Leaving out every picture, copy the lines of the material below exactly, from the line containing "Click the magnifier search icon at right" through the line containing "The width and height of the screenshot is (868, 214).".

***** RAW DATA

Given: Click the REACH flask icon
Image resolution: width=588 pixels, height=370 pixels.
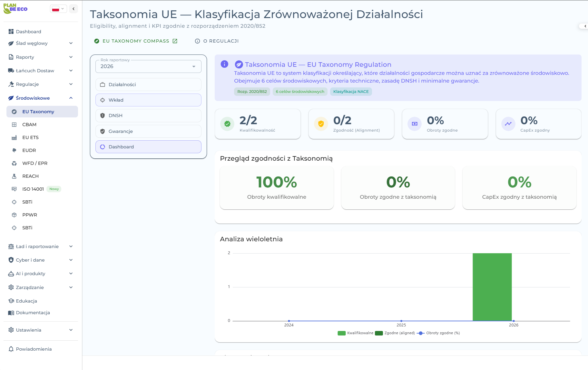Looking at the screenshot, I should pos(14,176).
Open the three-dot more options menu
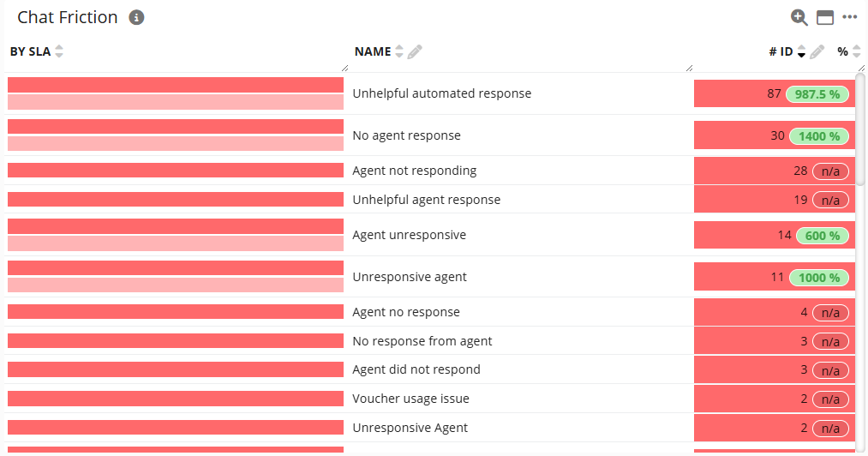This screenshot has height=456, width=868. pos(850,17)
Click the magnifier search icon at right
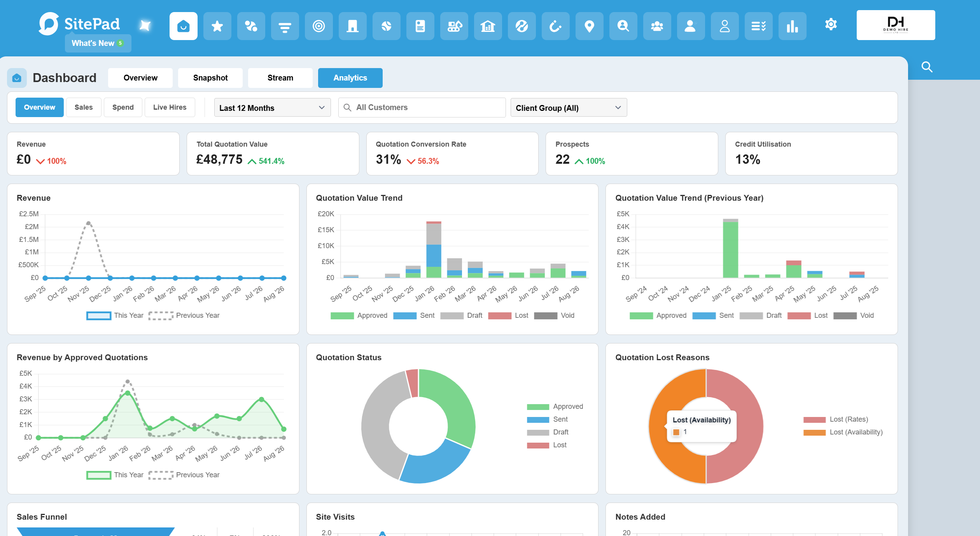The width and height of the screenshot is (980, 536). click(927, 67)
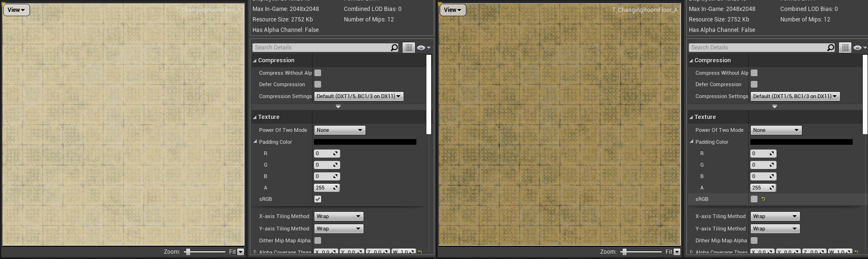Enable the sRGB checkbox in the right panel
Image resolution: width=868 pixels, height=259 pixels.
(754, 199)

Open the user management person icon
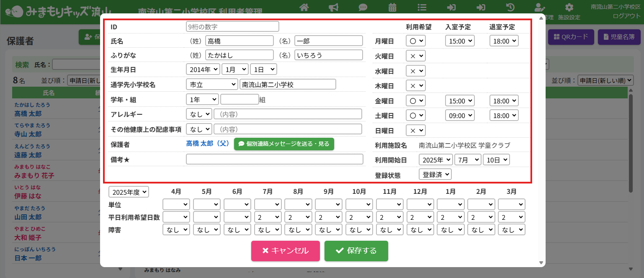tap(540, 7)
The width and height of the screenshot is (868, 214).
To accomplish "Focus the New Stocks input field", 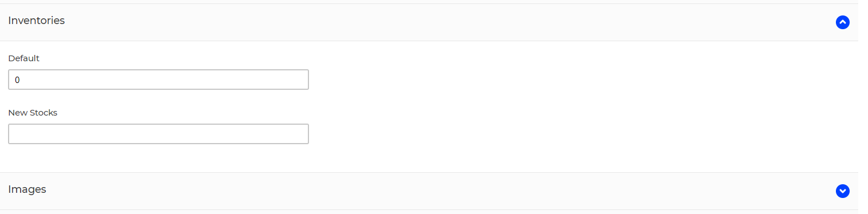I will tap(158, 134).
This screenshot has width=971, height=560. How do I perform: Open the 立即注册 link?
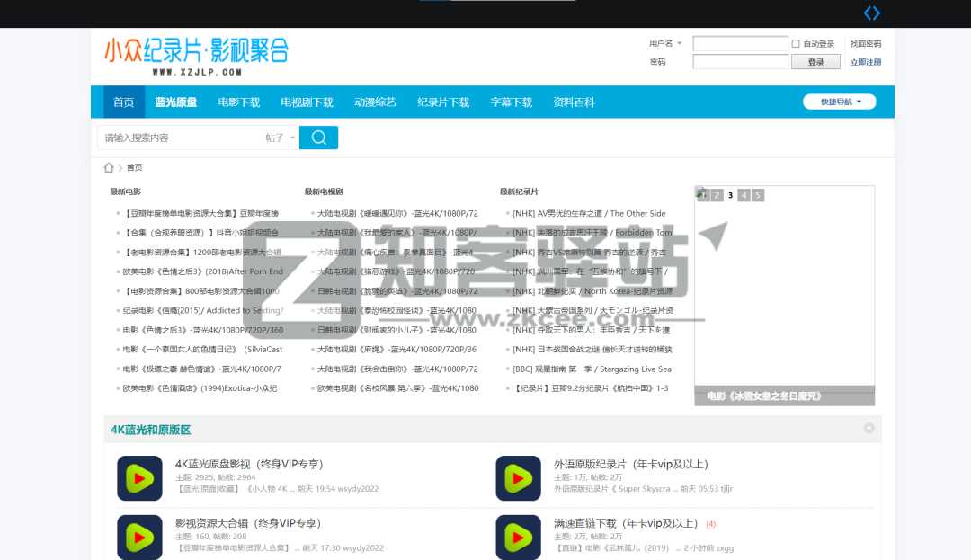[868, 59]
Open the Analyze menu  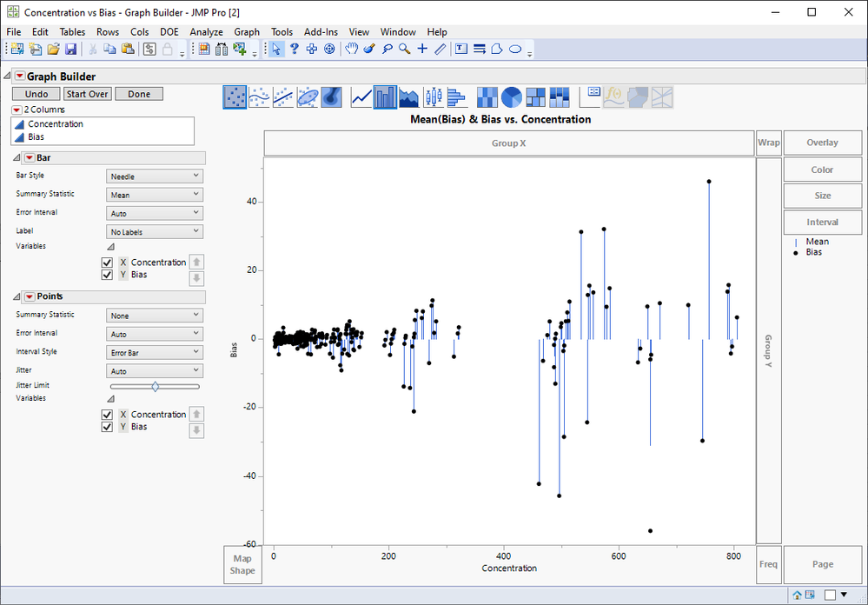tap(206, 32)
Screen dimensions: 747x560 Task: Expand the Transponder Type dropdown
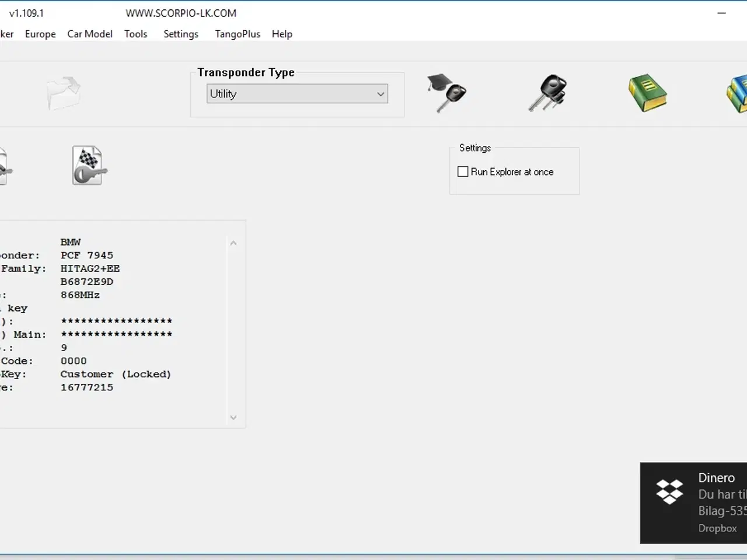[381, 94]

**********

ANSWER SECTION ▸
Click the magnifier search icon at right
The width and height of the screenshot is (980, 536). click(927, 67)
Enable the sRGB checkbox in the right panel
Image resolution: width=868 pixels, height=259 pixels.
(754, 199)

Open the user management person icon
tap(540, 7)
The width and height of the screenshot is (868, 214).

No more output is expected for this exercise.